# YOUR GOAL
Output the data verbatim, minus the images.

╭─ DATA SHOWN

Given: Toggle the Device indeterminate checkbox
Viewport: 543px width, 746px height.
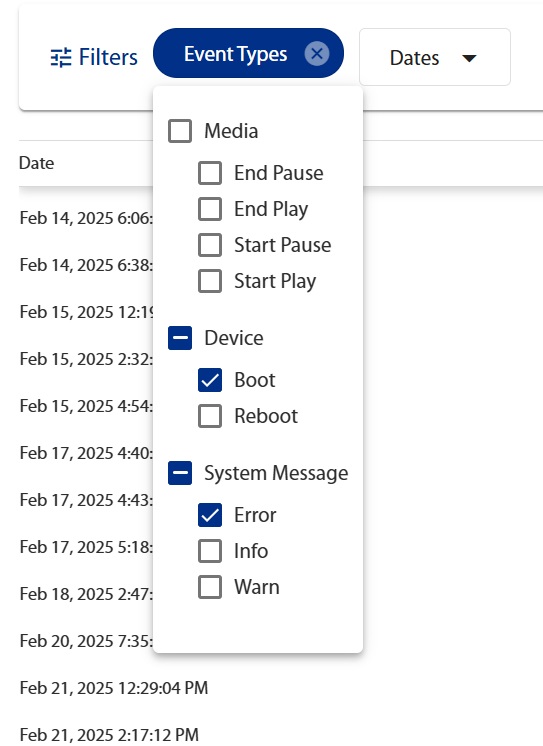Looking at the screenshot, I should (x=180, y=338).
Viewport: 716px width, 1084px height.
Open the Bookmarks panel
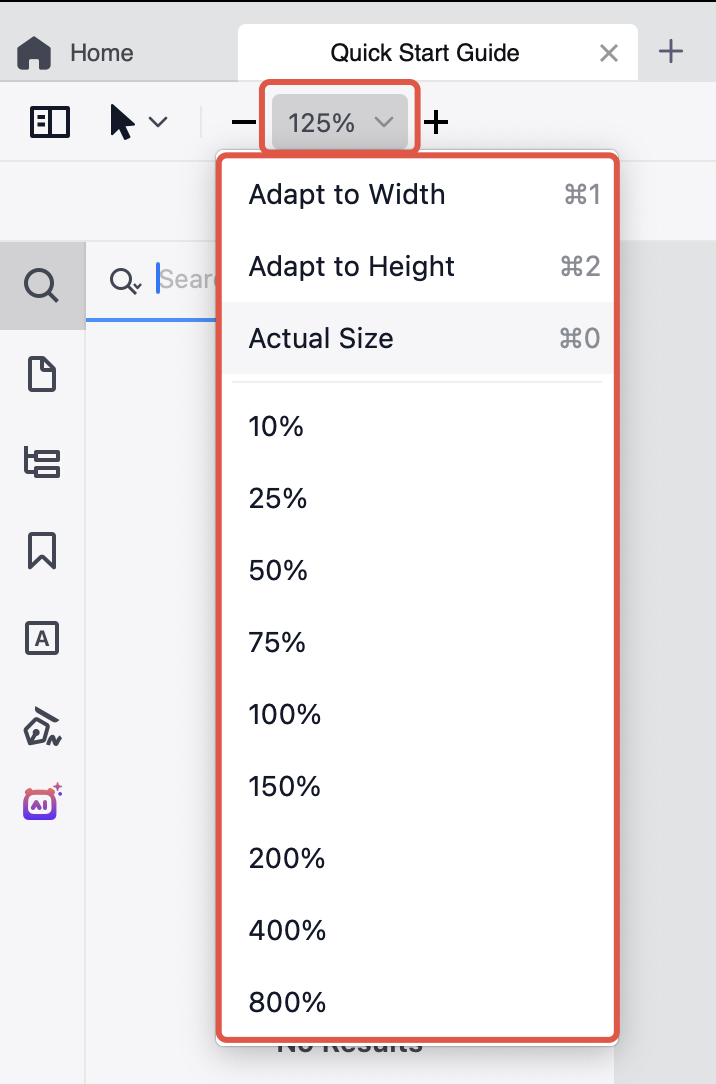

╰─

# RESULT OF THIS TASK
Given: Toggle the Device indeterminate checkbox
Viewport: 543px width, 746px height.
Looking at the screenshot, I should (x=180, y=338).
Viewport: 716px width, 1084px height.
Open the Bookmarks panel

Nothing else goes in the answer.